Magnetic Resonance Imaging: Is it really a Good Tool for Predicting Meniscal Reparability?

Review Article

Austin J Orthopade & Rheumatol. 2015; 2(3): 1019.

Magnetic Resonance Imaging: Is it really a Good Tool for Predicting Meniscal Reparability?

GÓes RA1, Campos ALS2, Cardoso RF1,3, Casado PL4 and Lobo J4*

1Orthopedic Surgery, National Institute of Traumatology and Orthopedics (INTO), Brazil

2Orthopedic Surgery, Hospital dos Servidores do Estado (HSE), Brazil

3Orthopedic Surgery, University Hospital Pedro Ernesto (HUPE-UERJ), Brazil

4Research Department, National Institute of Traumatology and Orthopedics (INTO), Bangladesh

*Corresponding author: Lobo J, Department of Research, National Institute of Traumatology and Orthopedics (INTO), Rua Cinco de Julho 416 apto 901, Bangladesh

Received: July 31, 2015; Accepted: September 28, 2015; Published: October 10, 2015

Abstract

Meniscal tears represent one of the major knee injuries, but there are limited options for treatment and almost all cases involve surgical procedures, including total or partial excision or repair. Meniscal repair is associated with the most favorable outcomes compared with the other surgery options, and prediction of reparability of the meniscus is useful for surgeons. Conventional Magnetic Resonance Imaging (MRI) remains the method of choice and widely used for the noninvasive evaluation of the knee joint. However, its effectiveness in predicting reparability of meniscus lesions is controversial. The aim of this review was to examine the evidence underlying the accuracy and importance of MRI to predict reparability of meniscus lesions and highlight the need for the development of a more efficient imaging technique, in addition to improving the quality of radiographic reports. Furthermore, this study aims to highlight the advantages of meniscal repair and stimulate its use.

Keywords: Meniscal tears; Meniscal repair; Magnetic resonance imaging

Abbreviations

LM: The Lateral Meniscus; MM: Medial Meniscus; LCL: Lateral Collateral Ligament; MRI: Magnetic Resonance Imaging; OA: Osteoarthritis; ACL: Anterior Cruciate Ligament; IKDC: International Knee Documentation Committee; SUS: Brazilian Unified Health System.

Introduction

Approximately 15% of injuries related to physical activity occur in the knees and the risk of injury is particularly high in the age group from 15 to 25 years of age [1,2]. Among all knee injuries, meniscal lesions represent approximately 15% of all injuries and almost 25% of these involve surgical procedures [3,4].

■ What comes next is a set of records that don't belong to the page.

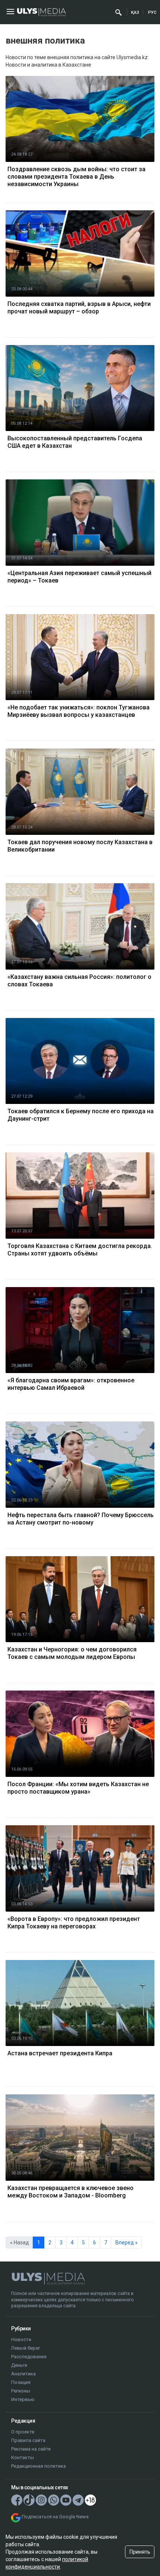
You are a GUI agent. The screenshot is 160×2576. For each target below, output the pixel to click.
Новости (21, 2339)
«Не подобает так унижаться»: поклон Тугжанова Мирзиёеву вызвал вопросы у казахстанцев (78, 711)
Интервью (23, 2399)
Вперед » (126, 2242)
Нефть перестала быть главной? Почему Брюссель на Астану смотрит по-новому (80, 1519)
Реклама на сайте (31, 2449)
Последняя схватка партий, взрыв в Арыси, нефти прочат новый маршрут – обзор (79, 307)
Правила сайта (28, 2440)
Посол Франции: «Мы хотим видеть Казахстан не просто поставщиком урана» (78, 1788)
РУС (152, 12)
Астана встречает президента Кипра (59, 2053)
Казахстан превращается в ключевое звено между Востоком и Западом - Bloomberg (70, 2191)
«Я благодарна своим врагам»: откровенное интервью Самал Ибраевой (70, 1384)
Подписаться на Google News (55, 2516)
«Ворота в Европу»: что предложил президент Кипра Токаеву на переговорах (73, 1922)
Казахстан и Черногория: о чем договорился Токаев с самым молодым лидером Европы (72, 1653)
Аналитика (23, 2374)
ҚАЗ (135, 12)
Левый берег (25, 2348)
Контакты (22, 2457)
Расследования (29, 2356)
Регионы (20, 2391)
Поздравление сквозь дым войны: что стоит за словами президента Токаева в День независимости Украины (76, 177)
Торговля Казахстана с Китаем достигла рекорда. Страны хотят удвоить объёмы (79, 1249)
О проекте (22, 2432)
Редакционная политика (38, 2466)
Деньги (19, 2365)
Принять (139, 2552)
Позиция (21, 2382)
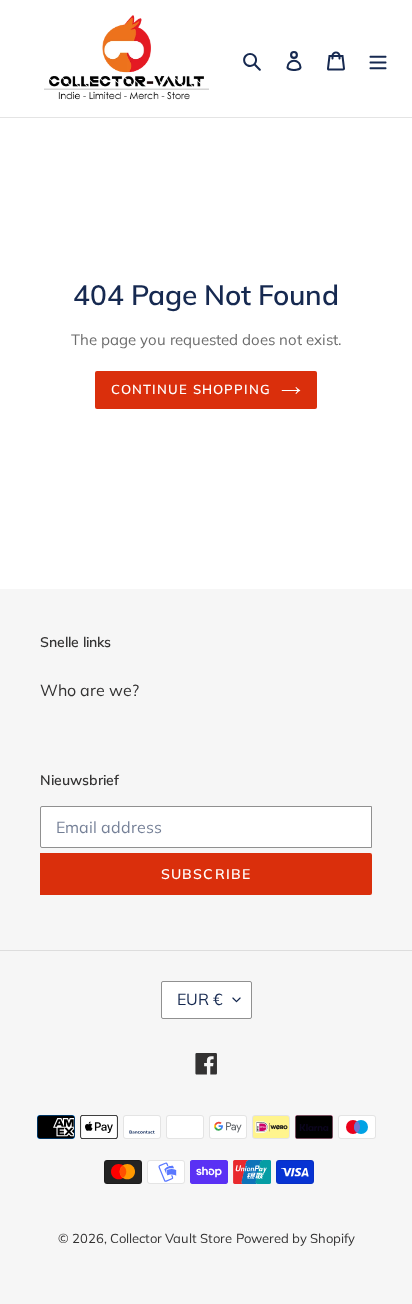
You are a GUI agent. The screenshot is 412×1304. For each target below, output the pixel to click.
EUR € (200, 999)
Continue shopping (191, 389)
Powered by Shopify (295, 1238)
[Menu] (378, 59)
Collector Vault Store (171, 1238)
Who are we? (89, 690)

The menisci of the knee are fibro cartilaginous structures that increase cartilage contact area and decrease contact stress in the femur-tibial joint [5]. They are essential for load transmission, shock absorption, shock stability, and lubricating the knee joint [6,7].

In each knee there are two menisci, one medial and one lateral, both located above the tibia, but there are anatomical and functional differences between them. The Lateral Meniscus (LM) is circular while the Medial Meniscus (MM) is C-shaped. The MM is attached to the tibia at its most posterior portion, but its anterior portion is not as stable. Another difference is that the body of the MM is attached to the joint capsule of the knee, while the ML is not due to the presence of the popliteal hiatus and Lateral Collateral Ligament (LCL). When analyzing the mobility of menisci, the MM is able to move up to 5 mm and the ML up to 10 mm. This means that the ML is less susceptible to rupture. Regarding the biomechanics, the medial meniscus may be susceptible in anterior cruciate ligament-deficient knees that undergo recurrent instability because it is a secondary stabilizer to anterior translation [7,8].

Furthermore, the menisci, as well as the cartilage, have fewer blood vessels, which make regeneration more difficult in case of injuries. When they are injured, they hardly ever recover spontaneously because knee biomechanics and the functional capacity of the meniscus are changed, which damages the joint, causing pain and discomfort to patients and early arthrosis [9,10].

There are two basic classifications of injuries to the meniscus. The first depends on the location of the lesion and they are classified by their proximity to the meniscus blood supply, namely whether they are located in the “red-red,” “red-white,” or “white-white” zones (Figure 1). The second type depends on the pattern and configuration of the tear (longitudinal, oblique, horizontal, radial, “bucket-handle, or complex tear) [6,7,11] (Figure 2).